Covering all stages of the data science value chain, UBC’s Okanagan campus Master of Data Science program prepares graduates to thrive in one of the world’s most in-demand fields. Over 10 months, you’ll learn how to extract and analyze data in all its forms, how to turn data into knowledge, and how to clearly communicate your recommendations to decision-makers.

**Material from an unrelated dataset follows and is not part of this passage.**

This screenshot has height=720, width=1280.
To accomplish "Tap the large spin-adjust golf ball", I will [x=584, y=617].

Highlights Across All MDS Programs:
- 10-month, full-time, accelerated program offers a short-term commitment for long-term gain
- Condensed one-credit courses allow for in-depth focus on a limited set of topics at one time
- Capstone project gives students an opportunity to apply their skills
- Real-world data sets are integrated in all courses to provide practical experience across a range of domains
Highlights Specific To Okanagan Campus Option:
- Curriculum is designed by computer science and statistics experts, emphasizing optimization and statistics with a focus on operations research
- Courses are taught by renowned computer science and statistics faculty, giving students access to experts across a broad skill set
- With a cohort limited to 40 students, this program offers a collaborative and intimate learning environment with focus on student success
- The Okanagan campus offers students the opportunity to study at a top 40 university in a smaller setting, situated in a diverse region of natural beauty, and bordering the city of Kelowna, a hub of economic development
- The Okanagan region hosts 2,000 tech start-ups, providing networking and employment opportunities
- Fluency with both open source software and commercial software, including Tableau and Microsoft products (Excel, Azure, SQL Server).
The program structure includes 24 one-credit courses offered in four-week segments. Courses are lab-oriented and delivered in-person with some blended online content.

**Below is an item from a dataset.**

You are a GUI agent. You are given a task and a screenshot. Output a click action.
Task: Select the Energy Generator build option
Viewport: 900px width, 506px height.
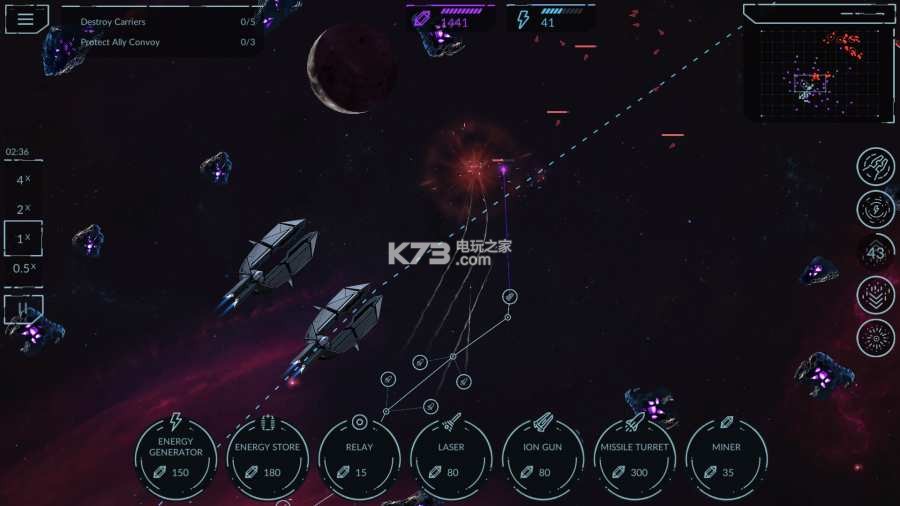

At the end of the six segments, an eight-week capstone project is also included, allowing students to apply their newly acquired knowledge, while working alongside other students with real-life data sets.
Fall: September - December
Block 1 (4 weeks)
Programming in R and Python including iteration, decisions, functions, data structures, and libraries that are important for data exploration and analysis.
Installation and configuration of data science software. Advanced data analysis using Excel. Analysis of data using libraries in R, Python, and cloud services.
Command line scripting including bash and Linux/Unix. Reporting and visualization.
Pseudorandom number generation, testing and transformation to other discrete and continuous data types. Introduction to Poisson processes and the simulation of data from predictive models, as well as temporal and spatial models.
Block 2 (4 weeks)
Introduction to regression for Data Science, including: simple linear regression, multiple linear regression, interactions, mixed variable types, model assessment, simple variable selection, k-nearest-neighbours regression.
Markov chains and their applications, for example, queueing and Markov Chain Monte Carlo.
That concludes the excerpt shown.